Work required: Nothing but the lines from the one containing "1812x747 pixels. At" through the end of the data below should appear in the answer, each exact and free of pictures.

━━━━━━━━━━

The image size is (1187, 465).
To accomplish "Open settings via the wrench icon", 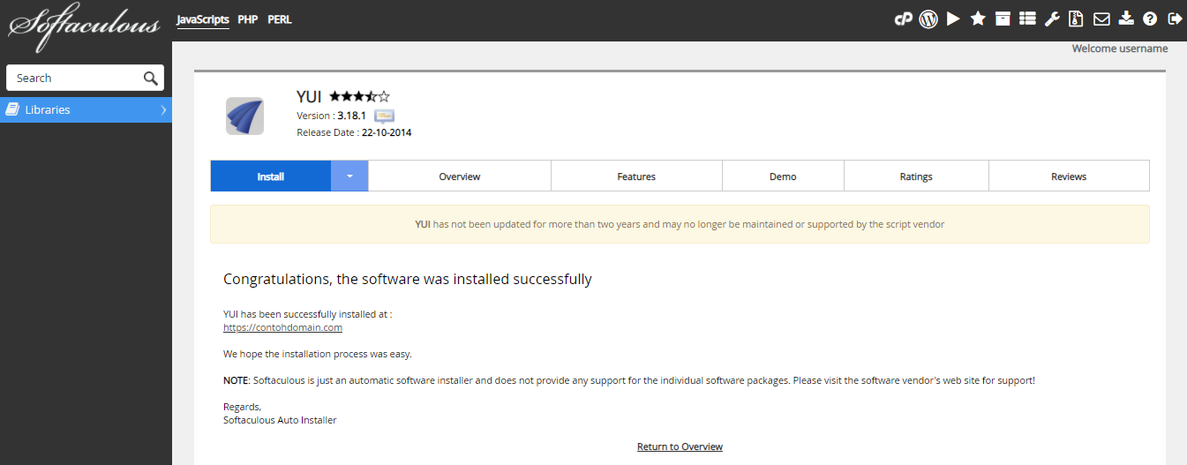I will pyautogui.click(x=1052, y=19).
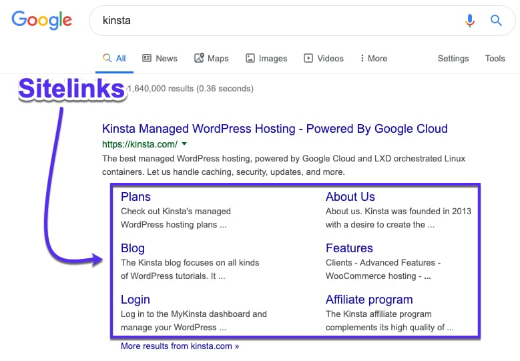Expand the green arrow beside kinsta.com URL
The width and height of the screenshot is (520, 361).
[x=185, y=144]
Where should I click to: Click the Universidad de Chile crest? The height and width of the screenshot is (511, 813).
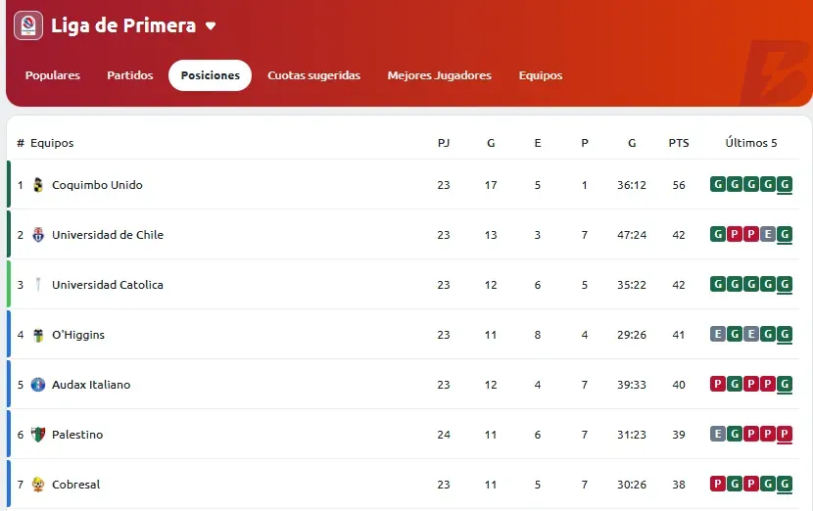[38, 235]
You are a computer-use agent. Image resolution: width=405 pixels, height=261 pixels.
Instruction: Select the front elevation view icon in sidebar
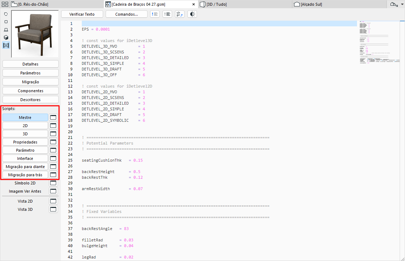click(5, 30)
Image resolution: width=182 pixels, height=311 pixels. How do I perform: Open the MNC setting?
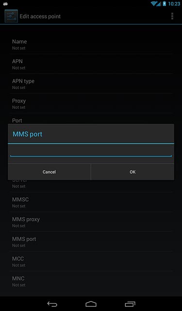(91, 281)
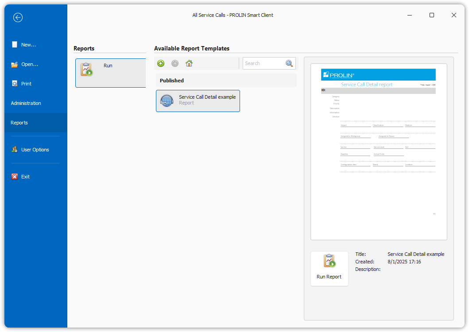
Task: Click the grey forward navigation arrow
Action: (x=175, y=63)
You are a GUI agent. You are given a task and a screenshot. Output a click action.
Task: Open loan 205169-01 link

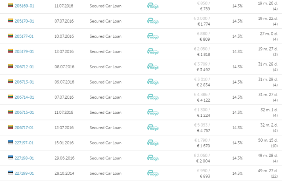click(24, 6)
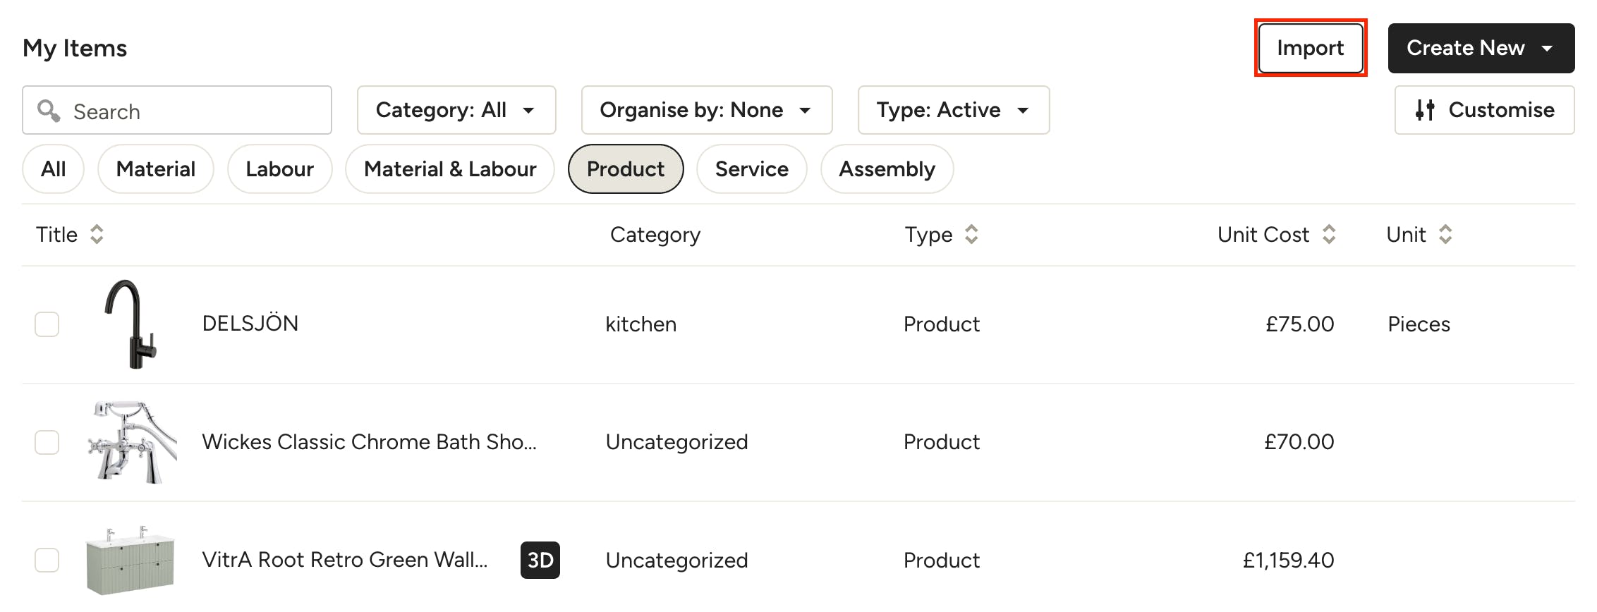Image resolution: width=1597 pixels, height=612 pixels.
Task: Open the DELSJÖN tap thumbnail
Action: pyautogui.click(x=131, y=324)
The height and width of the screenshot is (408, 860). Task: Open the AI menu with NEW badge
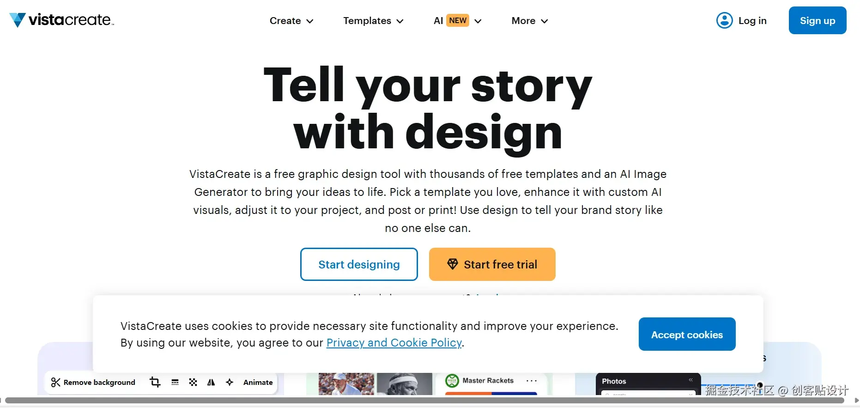pyautogui.click(x=457, y=21)
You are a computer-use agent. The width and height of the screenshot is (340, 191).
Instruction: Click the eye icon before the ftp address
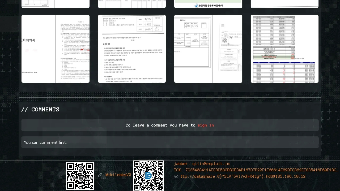[176, 176]
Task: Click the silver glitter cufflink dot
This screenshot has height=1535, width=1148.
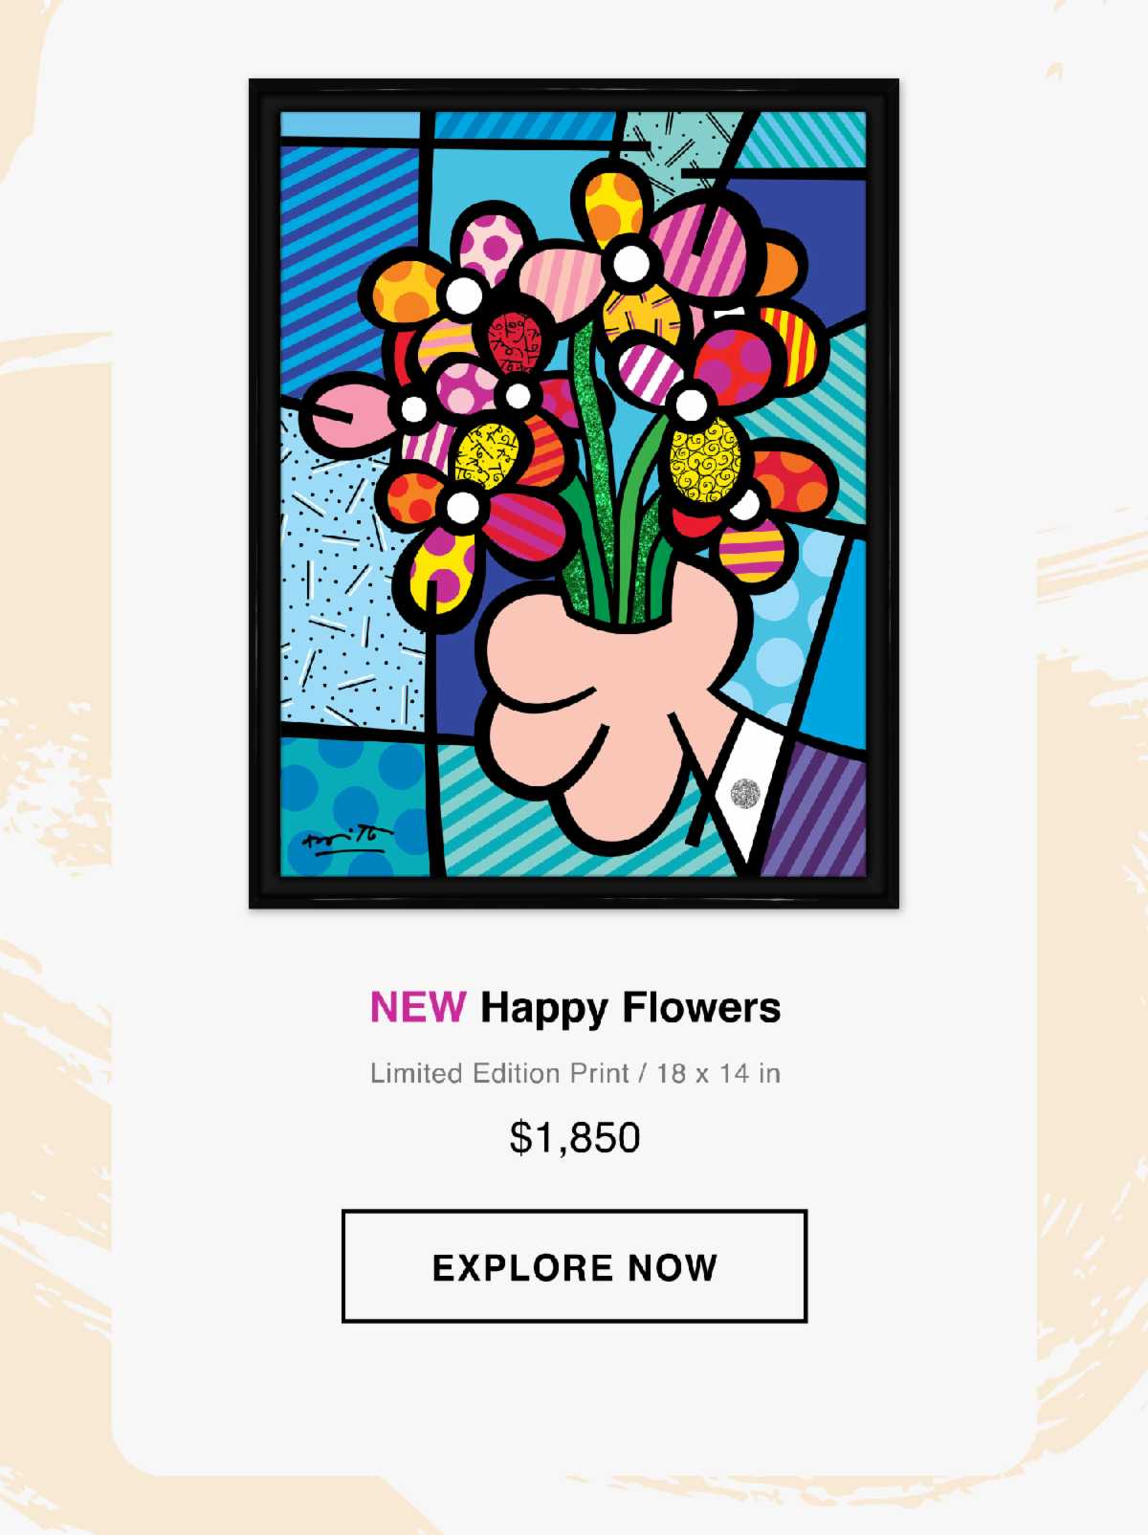Action: pos(745,793)
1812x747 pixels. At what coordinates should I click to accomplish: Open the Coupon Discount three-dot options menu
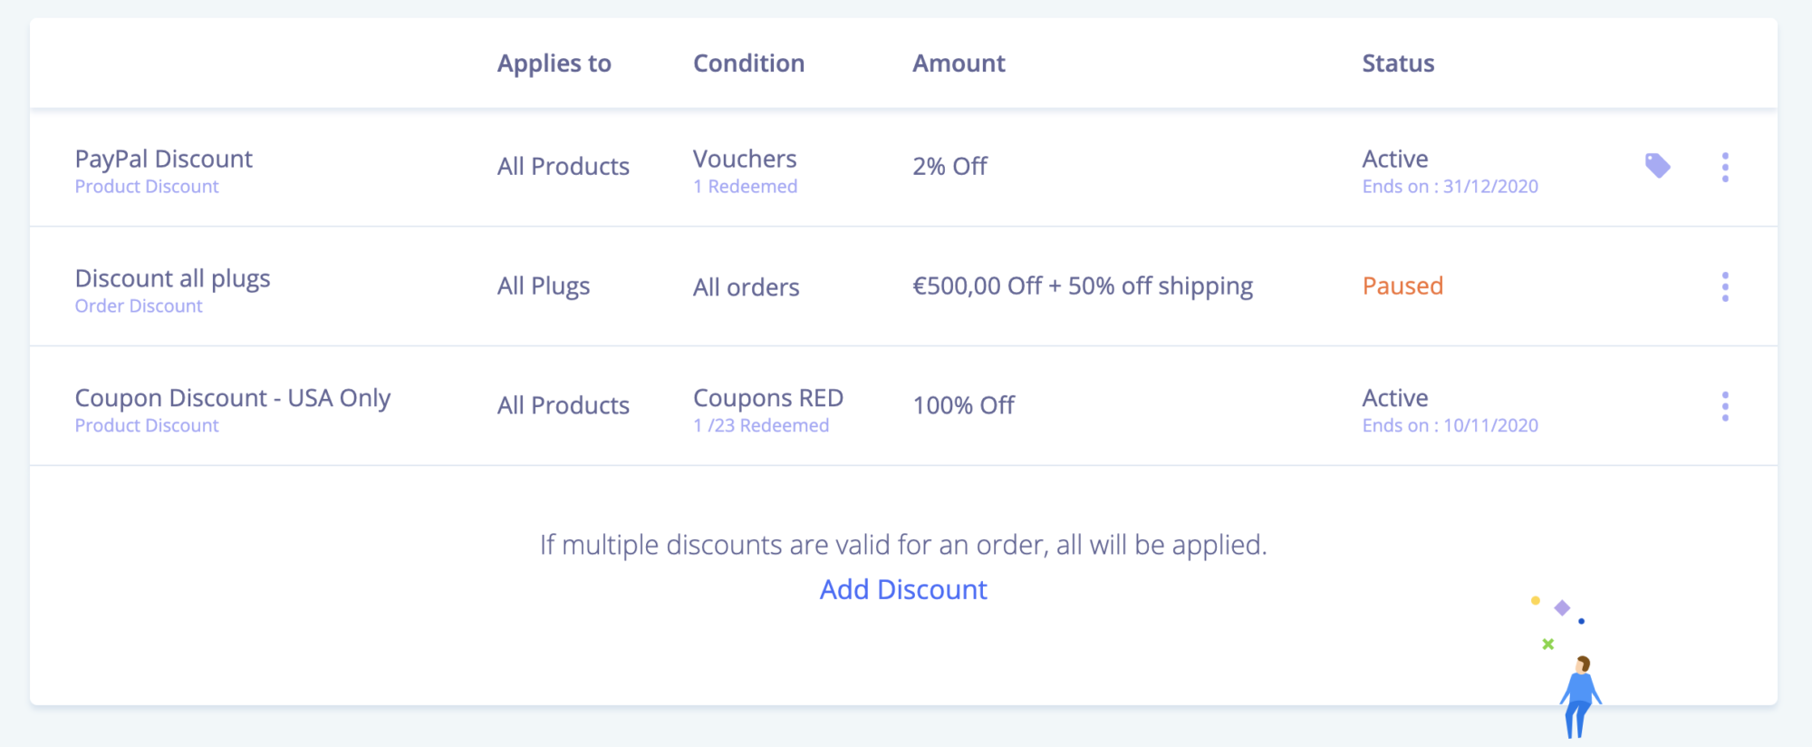coord(1725,406)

━━━━━━━━━━

Answer to this task:
1812x747 pixels. At what coordinates should I click to accomplish: Open the Coupon Discount three-dot options menu
coord(1725,406)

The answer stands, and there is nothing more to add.